The method works by finding the optimal combination of QRPs, and working out an overall p-value for the hypothesis that the the observed results could be explained by that combination. The smaller this p-value, the more implausible it is that the results can be explained in this way.

The claim is that the way in which the p-value frequency distribution is divided up into "bins", together with the use of other statistics, makes the method more able to discriminate between genuine effects and effects of QRPs. So - in contrast to the conclusion of Bierman, Spottiswoode and Bijl - the overall p-value for the Ganzfeld studies is 0.053, which is almost significant at the 5% level, indicating that, assuming the optimal combination of QRPs, the observed data are unlikely to have arisen by chance.

This seems like a potentially useful technique, but there are a couple of things I am concerned about. One is a technical concern - from the description in the preprint it sounds as though the p-values obtained from the frequencies for different ranges of p-values, and the p-value for the effect size, are combined as though they were statistically independent. I don't see why they should be statistically independent, so it looks as though this may artificially reduce the overall p-value, making the QRPs seem a less plausible explanation of the observed results.
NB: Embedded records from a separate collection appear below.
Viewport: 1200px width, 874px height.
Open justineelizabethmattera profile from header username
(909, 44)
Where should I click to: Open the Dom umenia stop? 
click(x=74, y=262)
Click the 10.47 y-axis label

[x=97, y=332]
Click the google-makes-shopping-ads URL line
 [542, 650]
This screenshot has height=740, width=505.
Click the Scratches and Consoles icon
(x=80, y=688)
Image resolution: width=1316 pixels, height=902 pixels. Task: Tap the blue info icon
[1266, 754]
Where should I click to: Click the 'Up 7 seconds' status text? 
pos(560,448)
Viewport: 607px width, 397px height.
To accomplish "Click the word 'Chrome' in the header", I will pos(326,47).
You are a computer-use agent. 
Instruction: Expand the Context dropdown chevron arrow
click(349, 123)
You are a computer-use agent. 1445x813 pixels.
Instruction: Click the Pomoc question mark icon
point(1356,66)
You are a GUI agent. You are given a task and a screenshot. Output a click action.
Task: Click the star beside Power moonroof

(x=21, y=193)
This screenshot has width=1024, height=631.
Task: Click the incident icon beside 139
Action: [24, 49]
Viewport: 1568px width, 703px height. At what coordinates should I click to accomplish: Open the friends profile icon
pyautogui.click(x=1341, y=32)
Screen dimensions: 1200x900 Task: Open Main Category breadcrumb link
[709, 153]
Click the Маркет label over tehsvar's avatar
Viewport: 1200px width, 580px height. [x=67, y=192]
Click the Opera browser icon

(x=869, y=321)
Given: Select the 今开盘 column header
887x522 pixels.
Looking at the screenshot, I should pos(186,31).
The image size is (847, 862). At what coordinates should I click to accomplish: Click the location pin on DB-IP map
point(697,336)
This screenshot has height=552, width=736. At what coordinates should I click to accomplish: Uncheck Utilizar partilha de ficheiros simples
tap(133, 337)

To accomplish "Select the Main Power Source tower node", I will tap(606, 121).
More seriously, when the author says "a broad set of Qrps fails to account for the Ganzfeld data, even if these are used in maximal combination and are adopted by researchers at frequencies approaching 100%", it's important to understand that the 100% frequency doesn't mean the QRPs are attaining their greatest possible size. It means they are attaining the (arbitrary) size deemed to be plausible when modelling the QRPs. For example, the publication bias model is that studies with a p-value of 0.3 or more would be published with a probability of only about 0.5, while studies with a very small p-value would almost always be published, with a smooth transition between the two. That is the maximum amount of publication bias considered in the model. But, of course, in theory there could be a greater degree of publication bias than this.

So ultimately this model still depends on a subjective assessment of how common QRPs are. What would be interesting would be a model which didn't restrict the strength of QRPs in this way. Perhaps that might show that the predictions based on QRPs were still inconsistent with observations. I doubt the current model would be powerful enough to say that. Perhaps Peter Bancel is right that the method could be made more powerful, but I think in that case the issue of statistical dependence between the observed quantities would need to be considered carefully.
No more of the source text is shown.